Written by kevinfishburne the 5 Mar 09 at 07:34.
Category: Usability.
Related project:
Nothing/Others.
Status: New
Rationale
Currently deciding between an LTS and the latest (or any other) release is a crap shoot between user-estimated stability and user-estimated feature set, either of which may or may not result in a "well-taken-advantage-of" system.
While important, six-month release cycles need to be de-emphasized and LTS releases need be spoken of with confidence when concerning most unknown hardware and arbitrary user-space software configurations.
I've found that LTS is already pretty well maintained. There are frequent bug fixes and security updates, i dont really see what more could be done. If you want the latest software then update to the latest release.
A few examples of what could be done would be including more recent versions of ALSA, the NVIDIA and ATI drivers, and OpenOffice.org 3.0.
What's odd is that things like Alien Arena and Sauerbraten are updated (even rsync has a later version) but not the more obvious things. While Alien Arena is a decent game, does it have a greater install base than OpenOffice.org? ALSA and binary video drivers are often showstoppers for people even using the OS if they don't work with the hardware 8.04 is installed on.
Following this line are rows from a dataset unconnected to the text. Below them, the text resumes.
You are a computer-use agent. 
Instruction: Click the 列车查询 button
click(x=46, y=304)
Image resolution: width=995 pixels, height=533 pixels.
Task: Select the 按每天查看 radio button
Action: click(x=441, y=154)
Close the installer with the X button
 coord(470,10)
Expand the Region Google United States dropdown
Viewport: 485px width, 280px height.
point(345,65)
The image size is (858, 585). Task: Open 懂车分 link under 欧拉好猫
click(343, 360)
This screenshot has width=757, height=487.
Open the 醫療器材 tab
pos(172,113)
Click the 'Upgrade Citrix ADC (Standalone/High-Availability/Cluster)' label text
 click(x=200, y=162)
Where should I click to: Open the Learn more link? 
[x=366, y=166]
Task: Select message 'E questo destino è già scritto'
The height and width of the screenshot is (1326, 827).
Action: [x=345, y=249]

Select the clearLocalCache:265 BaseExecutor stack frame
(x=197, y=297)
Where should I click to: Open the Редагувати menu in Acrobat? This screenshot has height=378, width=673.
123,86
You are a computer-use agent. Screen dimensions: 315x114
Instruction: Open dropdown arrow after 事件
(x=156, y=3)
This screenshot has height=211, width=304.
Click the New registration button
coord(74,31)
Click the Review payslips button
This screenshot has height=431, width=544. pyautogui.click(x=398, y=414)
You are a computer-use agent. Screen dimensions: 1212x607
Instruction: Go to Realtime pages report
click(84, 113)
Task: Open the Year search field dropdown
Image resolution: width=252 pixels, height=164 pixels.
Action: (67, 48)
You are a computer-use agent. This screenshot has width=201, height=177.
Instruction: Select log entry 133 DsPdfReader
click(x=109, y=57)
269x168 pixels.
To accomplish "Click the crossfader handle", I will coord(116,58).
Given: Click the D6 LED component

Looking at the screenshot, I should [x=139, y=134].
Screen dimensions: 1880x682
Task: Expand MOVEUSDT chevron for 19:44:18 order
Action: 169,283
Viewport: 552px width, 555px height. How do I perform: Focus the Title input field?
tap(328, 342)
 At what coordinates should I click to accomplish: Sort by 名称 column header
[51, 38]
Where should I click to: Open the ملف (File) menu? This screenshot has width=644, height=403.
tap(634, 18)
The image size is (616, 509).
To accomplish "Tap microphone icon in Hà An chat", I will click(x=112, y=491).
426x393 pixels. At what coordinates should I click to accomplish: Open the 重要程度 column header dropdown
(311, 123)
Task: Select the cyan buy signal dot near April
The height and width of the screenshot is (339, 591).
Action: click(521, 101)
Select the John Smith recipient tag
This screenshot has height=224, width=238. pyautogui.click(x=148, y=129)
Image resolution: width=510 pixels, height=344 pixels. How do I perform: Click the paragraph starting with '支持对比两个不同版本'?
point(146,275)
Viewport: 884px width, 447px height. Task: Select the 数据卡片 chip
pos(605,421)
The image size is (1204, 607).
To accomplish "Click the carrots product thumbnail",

Maybe we need "backports-desktop" and "backports-system" repositories to give users more freedom. The "desktop" repository would have things like OpenOffice.org 3.0 and the "system" repository would have things like newer kernels, ALSA, etc.
My main complaint is that the existing LTS repositories seem to have stagnated, failing to included many bugfixes made in subsequent releases (yes, that would technically be a backport), and that the backports repositories seem to target random or largely irrelevant applications.